Hume, Dialogues sur la religion naturelle, 1779, Partie II, tr. fr. M. Philippe Folliot.
"La doctrine de la finalité, sous sa forme extrême, telle que nous la trouvons chez Leibniz par exemple, implique que les choses et les êtres ne font que réaliser un programme une fois tracé. Mais, s'il n'y a rien d'imprévu, point d'invention ni de création dans l'univers, le temps devient encore inutile. Comme dans l'hypothèse mécanistique, on suppose encore ici que tout est donné. Le finalisme ainsi entendu n'est qu'un mécanisme à rebours. Il s'inspire du même postulat, avec cette seule différence que, dans la course de nos intelligences finies le long de la succession toute apparente des choses, il met en avant de nous la lumière avec laquelle il prétend nous guider, au lieu de la placer derrière. Il substitue l'attraction de l'avenir à l'impulsion du passé. Mais la succession n'en reste pas moins une pure apparence, comme d'ailleurs la course elle-même."
Bergson, L'évolution créatrice, 1907, P.U.F., 1998, p. 39-40.
"Dans le cours des siècles, la science a infligé à l'égoïsme naïf de l'humanité deux graves démentis. La première fois, ce fut lorsqu'elle a montré que la Terre, loin d'être le centre de l'Univers, ne forme qu'une parcelle insignifiante du système cosmique dont nous pouvons à peine nous représenter la grandeur. Cette première démonstration se rattache pour nous au nom de Copernic, bien que la science alexandrine ait déjà annoncé quelque chose de semblable.
Le second démenti fut infligé à l'humanité par la recherche biologique, lorsqu'elle a réduit à rien les prétentions de l'homme à une place privilégiée dans l'ordre de la création, en établissant sa descendance du règne animal et en montrant l'indestructibilité de sa nature animale. Cette dernière révolution s'est accomplie de nos jours, à la suite des travaux de Ch. Darwin, de Wallace et de leurs prédécesseurs, travaux qui ont provoqué la résistance la plus acharnée des contemporains.

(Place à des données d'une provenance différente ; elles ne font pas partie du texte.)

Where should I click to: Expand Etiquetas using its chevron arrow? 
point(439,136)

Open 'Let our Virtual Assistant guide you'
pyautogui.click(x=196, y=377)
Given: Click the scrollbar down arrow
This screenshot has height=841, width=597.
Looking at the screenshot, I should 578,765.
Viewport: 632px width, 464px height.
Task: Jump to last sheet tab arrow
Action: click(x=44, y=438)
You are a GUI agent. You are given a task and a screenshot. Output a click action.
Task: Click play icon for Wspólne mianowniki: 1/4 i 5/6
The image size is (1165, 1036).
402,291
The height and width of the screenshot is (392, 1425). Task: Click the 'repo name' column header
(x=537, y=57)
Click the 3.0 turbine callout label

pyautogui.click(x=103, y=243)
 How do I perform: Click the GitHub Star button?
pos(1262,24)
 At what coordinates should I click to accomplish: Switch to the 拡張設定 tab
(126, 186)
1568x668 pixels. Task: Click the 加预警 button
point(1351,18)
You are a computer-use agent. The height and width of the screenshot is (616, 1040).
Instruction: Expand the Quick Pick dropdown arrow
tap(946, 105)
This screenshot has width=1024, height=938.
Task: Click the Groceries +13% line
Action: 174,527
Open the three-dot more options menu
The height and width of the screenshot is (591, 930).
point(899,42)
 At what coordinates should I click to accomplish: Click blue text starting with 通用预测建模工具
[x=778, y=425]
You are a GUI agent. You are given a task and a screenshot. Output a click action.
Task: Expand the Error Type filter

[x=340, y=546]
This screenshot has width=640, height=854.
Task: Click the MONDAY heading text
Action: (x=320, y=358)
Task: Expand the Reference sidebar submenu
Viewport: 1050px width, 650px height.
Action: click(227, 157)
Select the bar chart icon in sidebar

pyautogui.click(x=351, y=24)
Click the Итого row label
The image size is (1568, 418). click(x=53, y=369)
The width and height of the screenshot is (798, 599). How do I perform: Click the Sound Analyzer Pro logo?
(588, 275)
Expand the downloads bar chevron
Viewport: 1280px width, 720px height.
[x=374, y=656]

Un troisième démenti sera infligé à la mégalomanie humaine par la recherche psychologique de nos jours qui se propose de montrer au moi qu'il n'est seulement pas maître dans sa propre maison, qu'il en est réduit à se contenter de renseignements rares et fragmentaires sur ce qui se passe, en dehors de sa conscience, dans sa vie psychique.
Les psychanalystes ne sont ni les premiers ni les seuls qui aient lancé cet appel à la modestie et au recueillement, mais c'est à eux que semble échoir la mission d'étendre cette manière de voir avec le plus d'ardeur et de produire à son appui des matériaux empruntés à l'expérience et accessibles à tous. D'où la levée générale de boucliers contre notre science, l'oubli de toutes les règles de politesse académique, le déchaînement d'une opposition qui secoue toutes les entraves d'une logique impartiale".
Freud, Introduction à la psychanalyse, 1917, Petit Bibliothèque Payot, 1965, p. 266.